During the drilling operation at all sites, perfluorocarbon tracer (PFT) was fed in trace quantities into the seawater pumped through the drill string (Smith et al., 2000a, 2000b). This practice ensured that the core liner was bathed in a dissolved tracer that could later be analyzed at high sensitivity in retrieved cores and microbiological samples. The quantity of PFT detected in a sample provided an estimate of the maximal amount of seawater introduced into that sample. The PFT provides an upper-bound estimate of prokaryotic contamination, as it may penetrate by molecular diffusion through pore space inaccessible to prokaryotes. To further evaluate the extent to which contaminating prokaryotes may have penetrated into a sample, fluorescent beads of approximate prokaryotic cell size were applied as an additional contamination tracer. A suspension of >1011 0.5-µm-sized beads was released in the core cutting shoe at the critical moment of impact against the sediment. Microscopic counts of beads subsequently indicated whether samples used for microbiology had become "infected." This test may be more realistic with respect to the possibility of prokaryote-sized particles penetrating a sediment core. However, it is rather qualitative because the beads are not uniformly delivered to all surfaces of the core. Taken together, the two approaches provide a critical test on which to base confidence as to the noncontaminated nature of microbiological samples.
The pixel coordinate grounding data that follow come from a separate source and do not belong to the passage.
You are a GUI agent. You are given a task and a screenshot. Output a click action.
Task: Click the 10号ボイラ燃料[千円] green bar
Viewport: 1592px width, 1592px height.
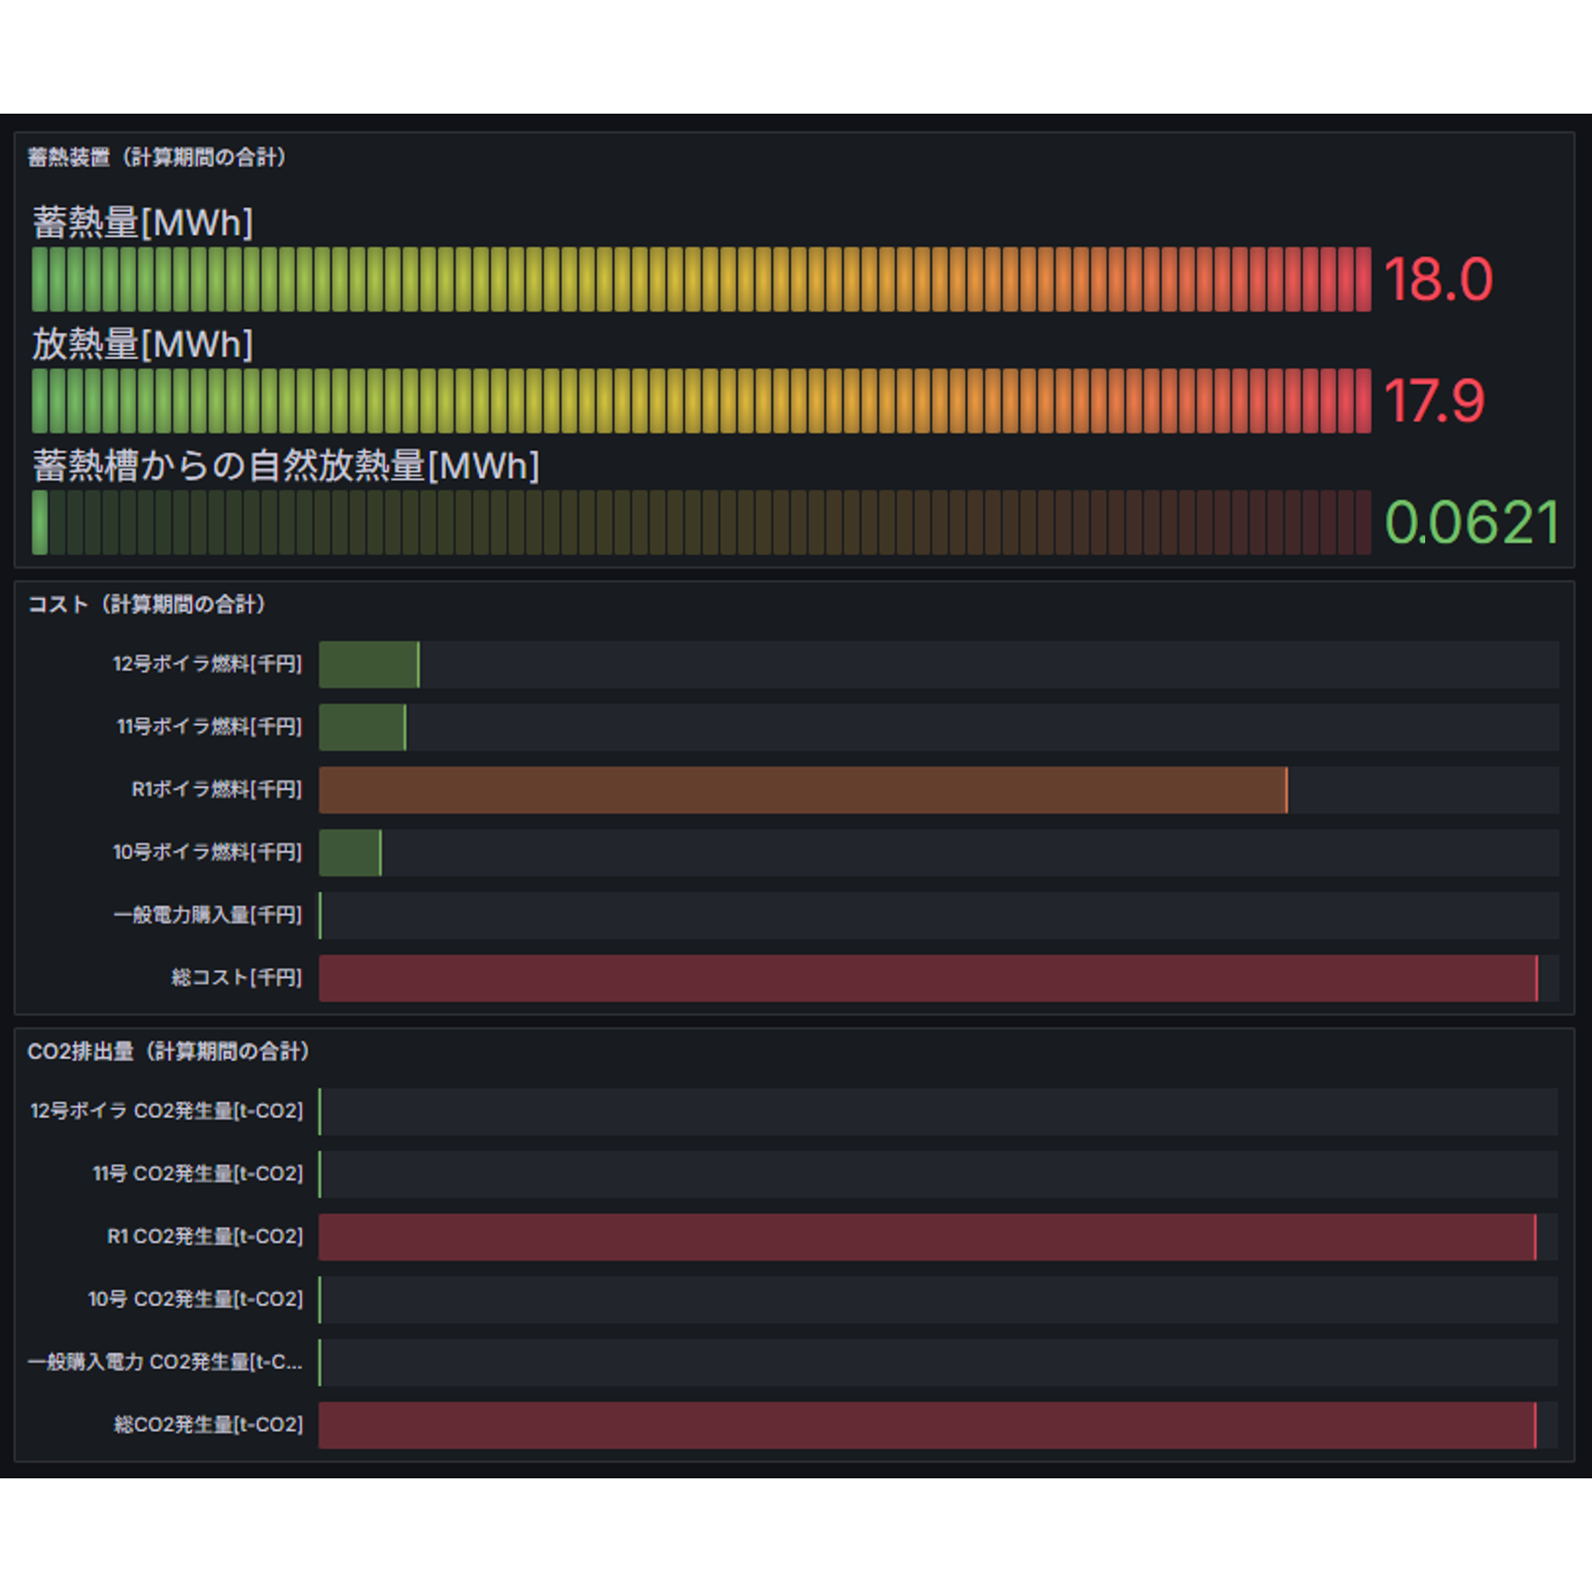(350, 852)
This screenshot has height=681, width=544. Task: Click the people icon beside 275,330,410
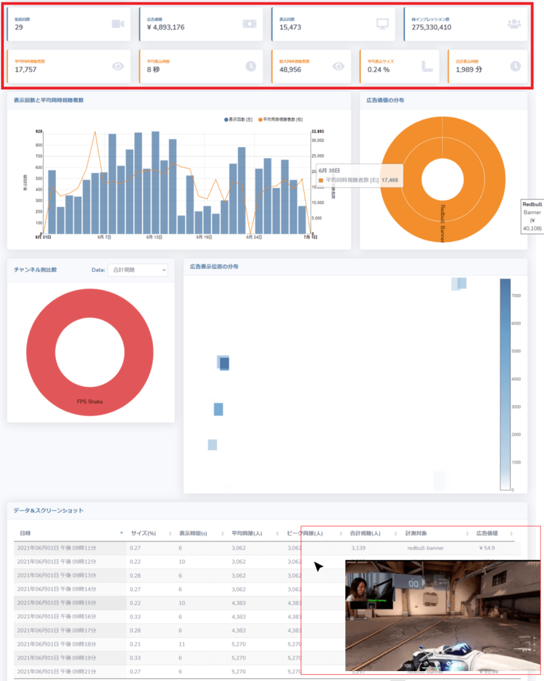click(x=514, y=23)
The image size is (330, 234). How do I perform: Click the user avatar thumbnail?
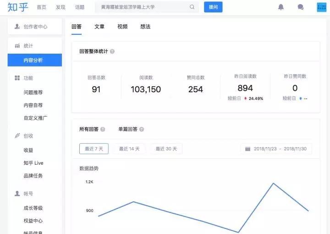click(322, 7)
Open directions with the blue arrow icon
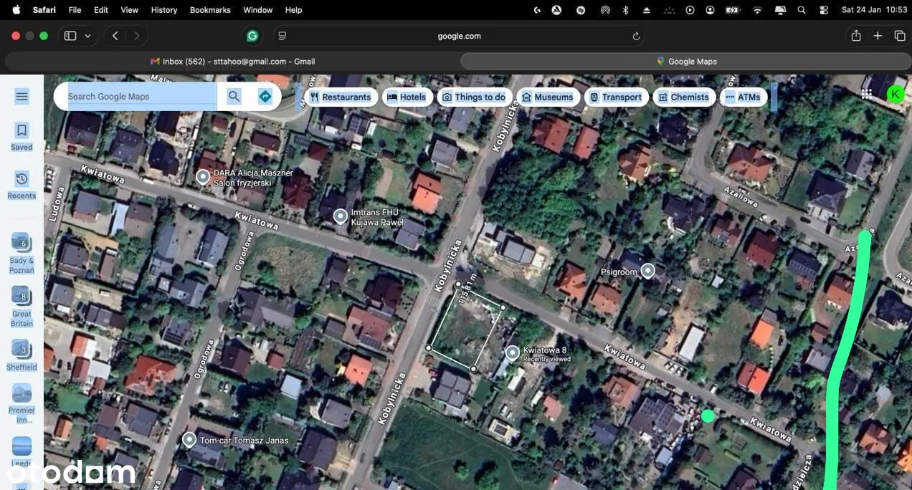The height and width of the screenshot is (490, 912). pos(265,97)
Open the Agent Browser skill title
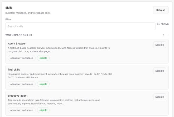 click(x=17, y=43)
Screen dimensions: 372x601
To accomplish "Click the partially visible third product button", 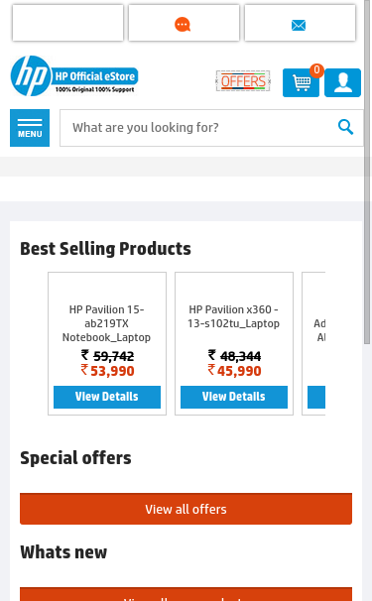I will click(316, 397).
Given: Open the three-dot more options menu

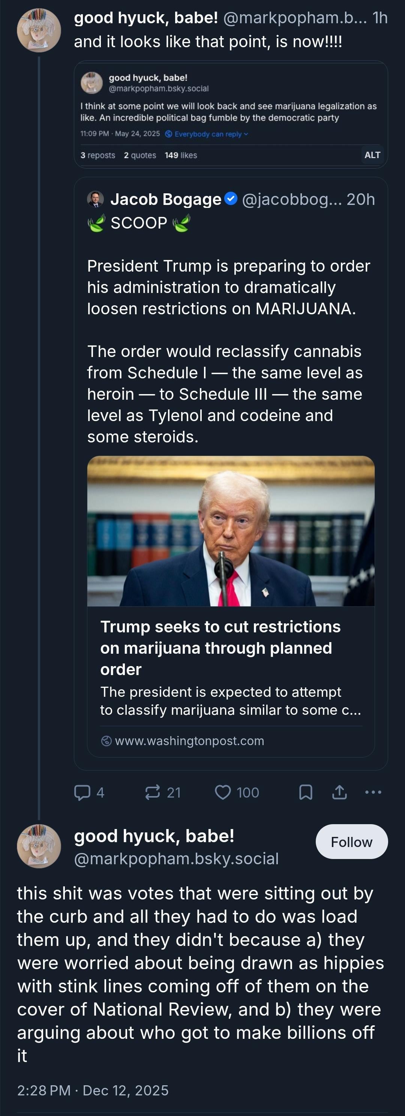Looking at the screenshot, I should click(373, 792).
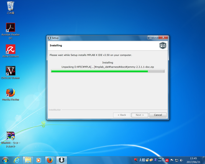
Task: Click the system clock showing 13:45
Action: [x=193, y=160]
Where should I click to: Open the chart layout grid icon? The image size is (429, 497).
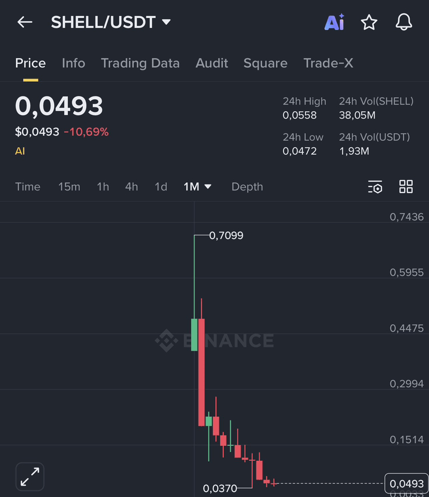pos(406,187)
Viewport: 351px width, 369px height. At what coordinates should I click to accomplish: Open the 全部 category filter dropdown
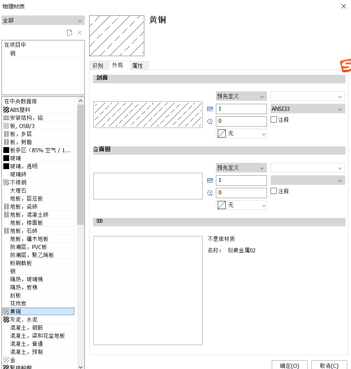[x=43, y=21]
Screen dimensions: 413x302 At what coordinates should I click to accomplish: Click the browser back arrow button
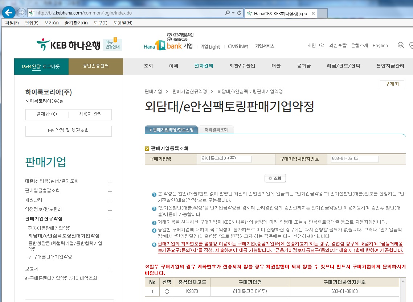(x=8, y=13)
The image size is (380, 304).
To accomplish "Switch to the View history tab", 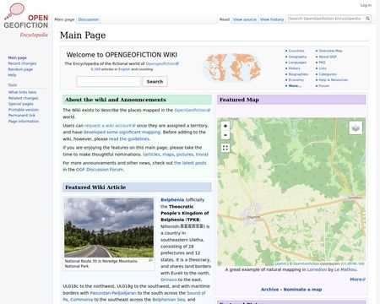I will (x=272, y=19).
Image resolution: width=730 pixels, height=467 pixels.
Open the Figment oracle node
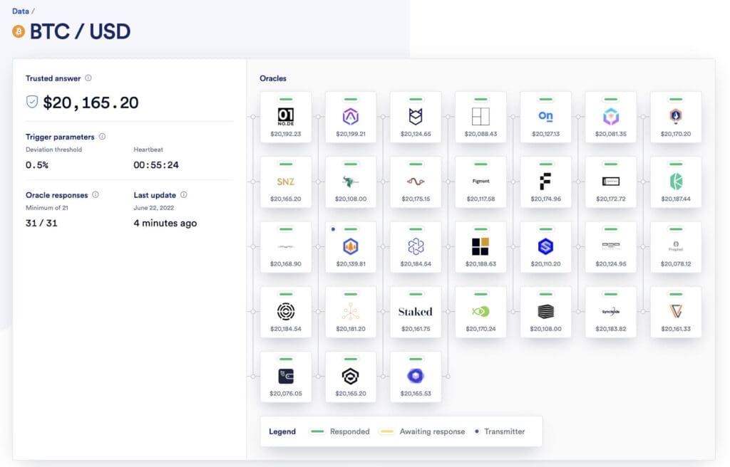[x=481, y=182]
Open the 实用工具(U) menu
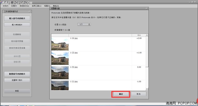Viewport: 198px width, 106px height. [37, 6]
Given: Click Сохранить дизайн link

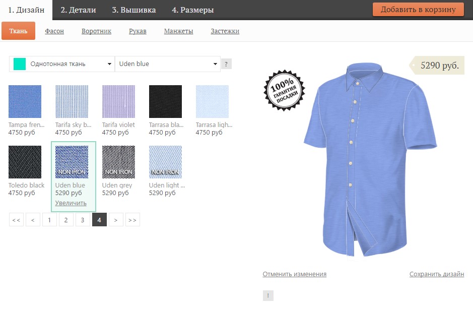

A summary of the extensive contamination tests for all Leg 201 sites is given in Figure F20 (this figure is based on the uncorrected data set and may include data points that were discarded as unreliable later [Site 1225]), which shows PFT and bead concentrations observed in selected samples. The two contamination indicators are positively correlated, thus improving confidence in the prediction of potential contamination by their combined use. The subset of samples presented in Figure F20 was chosen to reflect the wide range of tracer results observed during Leg 201. Out of the 154 PFT tests conducted on sediment samples, 62% had <0.1 µL seawater/g sediment potential contamination and 16% had no detectable contamination (<0.01 µL seawater/g sediment potential contamination). Out of 22 bead tests performed at all sites, >50% had no detectable beads. The centers of the cores, which were used for microbiological sampling, were compared to the periphery in contact with the core liner. The results show that core centers are much less contaminated than core peripheries (see House et al., this volume). Advanced hydraulic piston corer (APC) cores generally show far less potential contamination than the "biscuits" of sediment retrieved in extended core barrel (XCB) cores. The large scatter in all data shows that potential contamination is highly irregular from sample to sample. Consequently, contamination tests must be conducted specifically on the same sample that is used for a microbiological experiment in order to judge its contamination potential. It is not sufficient to rely on general experience with a specific coring/sampling technique or sediment type or to examine a sample from a different core portion.
Samples specifically used for isolations and viable bacterial counts during Leg 201 were generally proven by both PFT and bead tests to have very low or undetectable contamination. Through the extensive experience gained during the cruise, our confidence has strengthened that, with rigorous contamination controls and aseptic sampling techniques, deep subsurface samples can routinely be obtained without the introduction of microorganisms from the surface environment.